Acne Rosacea is a common inflammatory disease of the face – particularly affecting the nose, cheeks, chin and forehead. In its early stages it most often causes red pimples and pus-filled cysts similar to those seen in ordinary teenage acne. Rosacea is a long-term disorder and usually lasts for at least several years. Typically, flare-ups alternate with periods of less activity. Over time, permanent redness of the face appears, particularly the cheeks and nose; potentially scars develop. The exact cause of Acne Rosacea is not known but it is thought to be similar in some respects to teenage acne. It is definitely known not to be contagious. The skin disease may, in rare cases, be associated with an inflammation of the eyelids known as blepharitis. Despite the fact that Rosacea is not a medically serious condition, if left untreated the condition can potentially be a life-disruptive disorder and impact adversely on self-esteem.
The National Rosacea Society surveyed its 158,000 newsletter subscribers. Rosacea sufferers who responded to that survey ranked the factors which aggravate their disease in order of importance:
Strong direct sunlight , Emotional stress or anxiety, Hot weather, especially hot, humid weather , Highly seasoned, spicy foods, Exercise and exertion, Cold weather, especially exposure of the face to cold wind, Hot baths, Hot beverages in large quantities and abundant use of very hot foods such as soups, hot pizza and Alcoholic beverages in more than minimal quantities.

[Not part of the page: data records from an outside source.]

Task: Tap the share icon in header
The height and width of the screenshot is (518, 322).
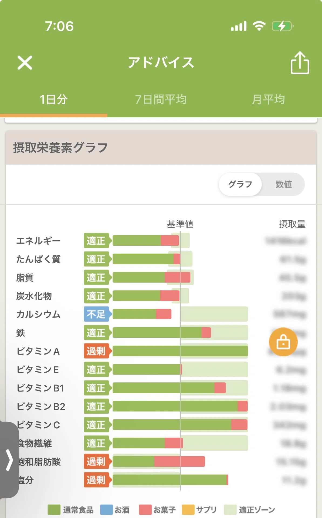Action: (x=300, y=63)
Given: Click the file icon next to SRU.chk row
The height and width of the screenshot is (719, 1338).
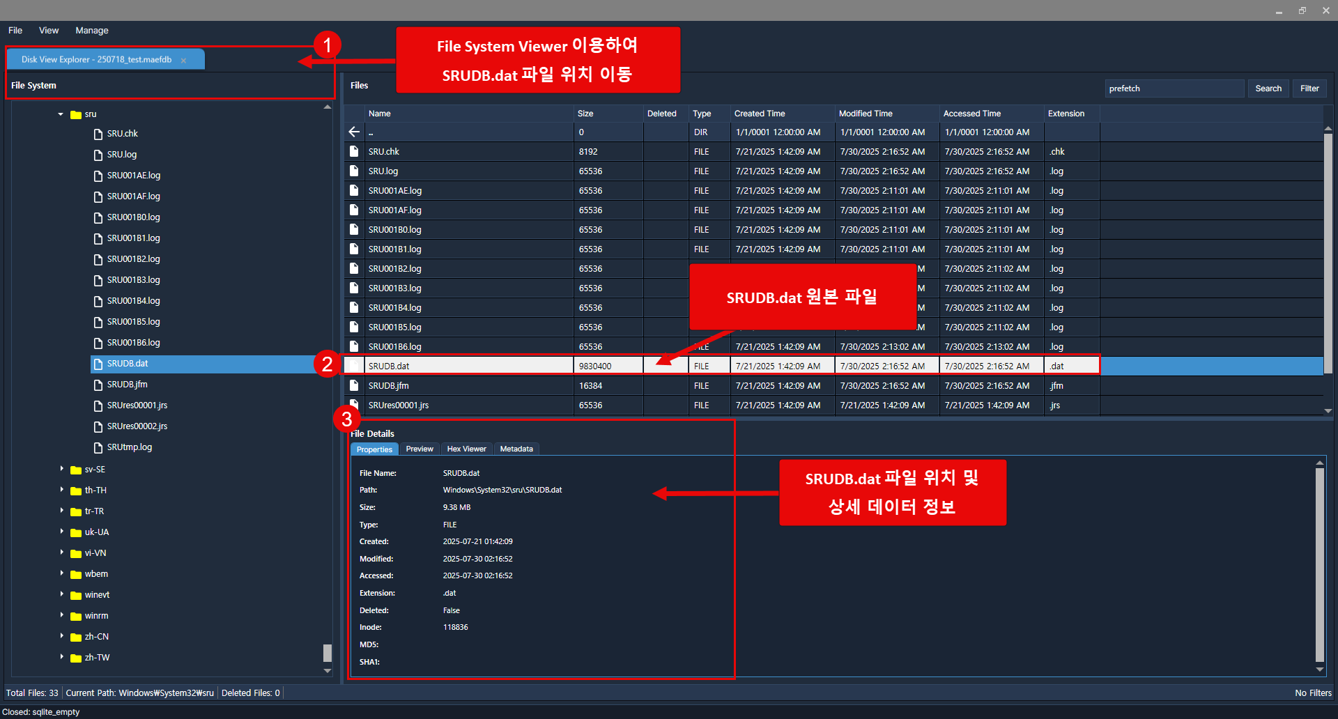Looking at the screenshot, I should pyautogui.click(x=354, y=151).
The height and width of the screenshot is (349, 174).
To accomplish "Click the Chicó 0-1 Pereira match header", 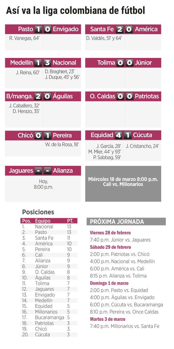I will (x=43, y=135).
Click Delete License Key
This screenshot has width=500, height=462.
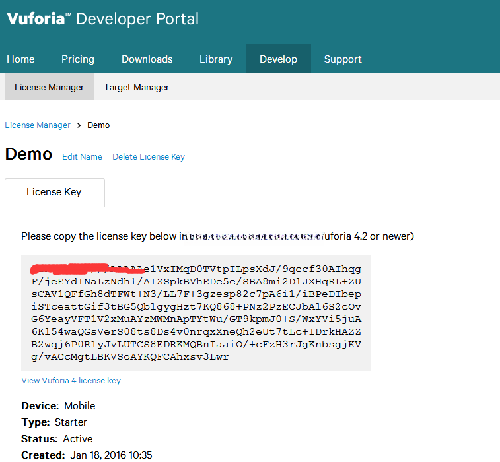click(x=149, y=157)
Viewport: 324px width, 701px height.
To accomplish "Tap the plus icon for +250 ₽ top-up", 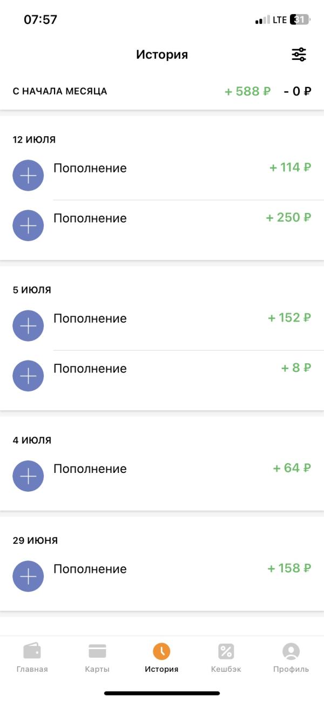I will [28, 225].
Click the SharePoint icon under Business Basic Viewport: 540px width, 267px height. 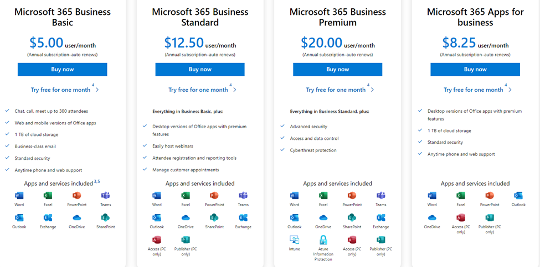pos(105,217)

The following foods were listed: eggplant, spinach, avocados, bean pods, chocolate, vanilla, soy sauce, vinegar, citrus fruits, bananas, red plums, tomatoes, raisins and figs. Yeast extracts sometimes caused trouble, though bread was not reported.
Although there is no “cure” for Rosacea, our skin care professionals can discuss treatment options and customize a regimen individualized to you and your needs. Options can include topical anti-inflammatroy and antibiotic creams/lotions, pills, facials and laser therapy.